▶ Data section:
Start of Block

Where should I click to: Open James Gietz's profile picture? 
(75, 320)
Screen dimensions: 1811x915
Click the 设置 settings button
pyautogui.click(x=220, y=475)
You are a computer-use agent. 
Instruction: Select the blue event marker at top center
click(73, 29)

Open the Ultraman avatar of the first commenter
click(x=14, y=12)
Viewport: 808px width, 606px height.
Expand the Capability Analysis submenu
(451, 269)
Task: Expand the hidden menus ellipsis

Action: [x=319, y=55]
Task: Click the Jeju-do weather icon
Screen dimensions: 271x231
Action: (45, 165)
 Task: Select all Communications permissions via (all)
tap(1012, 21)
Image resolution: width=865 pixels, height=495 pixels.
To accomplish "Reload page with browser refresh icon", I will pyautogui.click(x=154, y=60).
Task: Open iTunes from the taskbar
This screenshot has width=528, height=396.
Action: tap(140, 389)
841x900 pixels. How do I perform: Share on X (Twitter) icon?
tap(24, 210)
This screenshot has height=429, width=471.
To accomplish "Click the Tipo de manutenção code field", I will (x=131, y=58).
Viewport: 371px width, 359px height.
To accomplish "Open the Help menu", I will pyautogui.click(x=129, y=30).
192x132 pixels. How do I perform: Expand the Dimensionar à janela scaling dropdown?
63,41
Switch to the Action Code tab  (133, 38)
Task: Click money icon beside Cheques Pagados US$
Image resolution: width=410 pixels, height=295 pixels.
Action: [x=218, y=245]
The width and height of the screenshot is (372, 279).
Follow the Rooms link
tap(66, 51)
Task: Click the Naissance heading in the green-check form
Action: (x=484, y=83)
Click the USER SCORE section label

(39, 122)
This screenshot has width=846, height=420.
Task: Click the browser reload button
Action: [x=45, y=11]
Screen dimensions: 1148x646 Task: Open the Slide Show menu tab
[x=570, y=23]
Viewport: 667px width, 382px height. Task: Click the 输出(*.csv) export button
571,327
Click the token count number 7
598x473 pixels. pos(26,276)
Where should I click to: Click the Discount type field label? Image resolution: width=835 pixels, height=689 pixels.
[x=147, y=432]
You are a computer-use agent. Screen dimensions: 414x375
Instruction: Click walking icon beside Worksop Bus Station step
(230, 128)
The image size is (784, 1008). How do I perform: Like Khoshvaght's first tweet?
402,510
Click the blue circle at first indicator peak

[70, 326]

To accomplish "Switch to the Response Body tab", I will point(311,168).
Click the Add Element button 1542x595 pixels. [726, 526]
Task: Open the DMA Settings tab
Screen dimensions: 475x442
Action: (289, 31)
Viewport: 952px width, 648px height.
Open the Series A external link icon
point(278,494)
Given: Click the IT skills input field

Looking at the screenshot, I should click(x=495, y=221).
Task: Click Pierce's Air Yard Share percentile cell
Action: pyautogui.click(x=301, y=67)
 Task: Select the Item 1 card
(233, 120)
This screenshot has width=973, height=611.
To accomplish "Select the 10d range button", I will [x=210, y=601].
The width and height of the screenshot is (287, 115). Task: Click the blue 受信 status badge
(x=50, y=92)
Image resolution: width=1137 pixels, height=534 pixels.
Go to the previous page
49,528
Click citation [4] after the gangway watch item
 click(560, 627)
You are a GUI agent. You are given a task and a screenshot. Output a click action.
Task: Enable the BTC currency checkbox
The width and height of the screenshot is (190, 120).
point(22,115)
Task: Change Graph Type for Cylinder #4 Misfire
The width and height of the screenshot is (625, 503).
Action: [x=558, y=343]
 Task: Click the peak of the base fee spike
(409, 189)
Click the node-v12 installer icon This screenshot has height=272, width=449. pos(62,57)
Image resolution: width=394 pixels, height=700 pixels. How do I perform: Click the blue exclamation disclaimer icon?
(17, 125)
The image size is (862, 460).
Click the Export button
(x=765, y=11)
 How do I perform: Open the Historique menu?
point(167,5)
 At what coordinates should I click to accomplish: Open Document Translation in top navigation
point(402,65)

End of Block

▶ Problem:
Wherever the string "will" appears in the listing above, show the whole line.

▶ Response for this exercise:
To accomplish "Reload page with browser refresh icon", I will pyautogui.click(x=154, y=60).
To accomplish "Click the Tipo de manutenção code field", I will (x=131, y=58).
To accomplish "Open the Help menu", I will pyautogui.click(x=129, y=30).
To accomplish "Switch to the Response Body tab", I will point(311,168).
To accomplish "Select the 10d range button", I will [x=210, y=601].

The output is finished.